Frustrated, shocked and angry. That’s how photographer Erik Lindegren describes his feelings after his visit at the slaughter house. He had long since had a vague notion that something was not quite right, but he still ate meat and didn’t bother himself to think about it any further. Then suddenly he decided to find out how the steak gets to his plate.
- I was prepared for something without really knowing what it was…I suppose that at some level I wanted to prove to myself that it is wrong to take their lives. I’ve always had a strong feeling about what is right and wrong, he says.

But he couldn’t just step into a slaughter house and pull out his camera. The first time Erik called to some of the slaughter houses in Sweden, they consequently said no. After having called Åke Rutegård, the managing director of the Meat- and Butcher association, and told him that he wanted to take pictures of slaughter houses for artistic use, he was referred to a contact at Dahlberg’s slaughter house in Bråvalla.
- I told him that I wanted to follow the production “from animal farm to table” and eventually I got permission to do that, despite the fact that the people at the slaughter house were very suspicious. I got to the see the whole procedure, starting at the end. The further back I got in the process, the more unscathed the pigs looked.

Erik Lindegren says that he will never forget the images of the slaughter house and the anxiety that prevailed there.
- It was very painful to be there and watch the pigs, realizing that they had given up completely. It was obvious that they somehow knew what was about to happen. They were steered in their corrals, refusing to move at their own will. A man was beating them with a stick and at one time he hit a pig so hard that it squealed loudly in pain. There was such an immense anxiety in there. On my part as well; it felt like the smell of the blood was penetrating my very soul.

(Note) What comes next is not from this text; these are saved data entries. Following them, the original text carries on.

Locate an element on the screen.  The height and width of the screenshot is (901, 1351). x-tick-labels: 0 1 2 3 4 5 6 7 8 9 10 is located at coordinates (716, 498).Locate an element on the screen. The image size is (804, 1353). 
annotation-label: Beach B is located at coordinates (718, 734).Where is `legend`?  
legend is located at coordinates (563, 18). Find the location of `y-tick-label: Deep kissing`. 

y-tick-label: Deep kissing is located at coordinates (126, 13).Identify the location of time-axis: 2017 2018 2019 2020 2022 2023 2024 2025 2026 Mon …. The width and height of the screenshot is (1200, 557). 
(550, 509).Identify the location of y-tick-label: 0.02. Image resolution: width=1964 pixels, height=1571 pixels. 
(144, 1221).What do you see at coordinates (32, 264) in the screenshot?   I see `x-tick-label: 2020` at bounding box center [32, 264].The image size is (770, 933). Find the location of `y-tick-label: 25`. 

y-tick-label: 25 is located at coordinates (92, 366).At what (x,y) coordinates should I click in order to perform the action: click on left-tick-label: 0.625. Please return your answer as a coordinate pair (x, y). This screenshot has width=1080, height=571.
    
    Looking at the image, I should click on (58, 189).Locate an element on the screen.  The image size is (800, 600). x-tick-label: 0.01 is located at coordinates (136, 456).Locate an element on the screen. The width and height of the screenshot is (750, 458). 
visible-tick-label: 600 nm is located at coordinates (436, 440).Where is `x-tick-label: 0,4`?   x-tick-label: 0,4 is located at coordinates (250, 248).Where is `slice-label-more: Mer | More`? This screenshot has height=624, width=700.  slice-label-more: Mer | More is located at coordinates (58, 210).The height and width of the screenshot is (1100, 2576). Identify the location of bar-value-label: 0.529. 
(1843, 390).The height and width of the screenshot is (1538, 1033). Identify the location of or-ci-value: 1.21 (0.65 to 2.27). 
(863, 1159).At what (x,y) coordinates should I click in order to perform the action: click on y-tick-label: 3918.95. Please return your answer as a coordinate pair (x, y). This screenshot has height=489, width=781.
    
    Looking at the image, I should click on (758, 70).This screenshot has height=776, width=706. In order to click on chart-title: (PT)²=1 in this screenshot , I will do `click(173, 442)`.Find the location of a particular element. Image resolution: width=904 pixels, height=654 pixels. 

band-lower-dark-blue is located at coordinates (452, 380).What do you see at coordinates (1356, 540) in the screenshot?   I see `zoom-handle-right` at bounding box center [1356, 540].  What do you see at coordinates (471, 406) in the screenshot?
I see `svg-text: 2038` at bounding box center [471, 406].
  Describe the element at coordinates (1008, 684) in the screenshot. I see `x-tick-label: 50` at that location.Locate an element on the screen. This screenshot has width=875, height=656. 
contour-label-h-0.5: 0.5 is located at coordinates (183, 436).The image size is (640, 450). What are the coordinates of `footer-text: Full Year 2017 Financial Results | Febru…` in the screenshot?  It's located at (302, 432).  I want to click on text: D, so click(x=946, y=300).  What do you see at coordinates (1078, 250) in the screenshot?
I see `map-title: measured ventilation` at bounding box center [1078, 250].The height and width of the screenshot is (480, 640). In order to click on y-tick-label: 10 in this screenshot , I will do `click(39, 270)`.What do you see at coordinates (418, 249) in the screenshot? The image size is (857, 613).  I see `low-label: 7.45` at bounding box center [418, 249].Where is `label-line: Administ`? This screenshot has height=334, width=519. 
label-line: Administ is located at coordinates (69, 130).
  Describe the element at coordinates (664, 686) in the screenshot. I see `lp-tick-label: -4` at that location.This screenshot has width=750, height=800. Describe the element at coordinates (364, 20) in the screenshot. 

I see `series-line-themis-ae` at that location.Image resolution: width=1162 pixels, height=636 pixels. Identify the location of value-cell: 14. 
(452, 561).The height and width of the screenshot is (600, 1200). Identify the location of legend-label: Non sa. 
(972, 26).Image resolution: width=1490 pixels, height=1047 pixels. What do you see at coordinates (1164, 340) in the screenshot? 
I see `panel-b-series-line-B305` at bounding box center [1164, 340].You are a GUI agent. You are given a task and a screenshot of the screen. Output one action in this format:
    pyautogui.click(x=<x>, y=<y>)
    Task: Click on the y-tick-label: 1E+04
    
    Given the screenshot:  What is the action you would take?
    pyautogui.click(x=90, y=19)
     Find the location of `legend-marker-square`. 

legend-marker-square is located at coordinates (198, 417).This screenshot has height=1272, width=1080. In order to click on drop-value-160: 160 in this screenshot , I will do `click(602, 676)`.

In the slaughter house, the dead pigs were hung right above the pigs that were still alive – the ones waiting for their turn. Erik Lindegren stood next to them and saw how the throats of the dead pigs were cut and the blood was pouring out on the tiled floor.
- Many of the pigs that were waiting were caught by panic when they saw what was happening to the other pigs. Just as the dead pigs were hung in front of them, they backed away quickly. Some of them just stood there, paralyzed, breathing heavily.

When Erik Lindegren started his project his idea was to document the dismemberment process for his own sake; to get a clearer image of reality.
- But when I got there I was so shocked and I am still angry. I am angry because it feels like everything is fake. Humankind is so nice, people are supposed to be so nice, but apparently that does not include other living beings. Also, when I tell people about this no one wants to know, he says.

But the photographs from the slaughter house speak for themselves. After Erik Lindegren had put down his camera, emotions swept over him and he eventually called the Swedish animal rights association Djurens Rätt.
- I want these images exhibited so that everyone can see them. Everyone should know how animals are treated and how much suffering there is at the slaughter houses.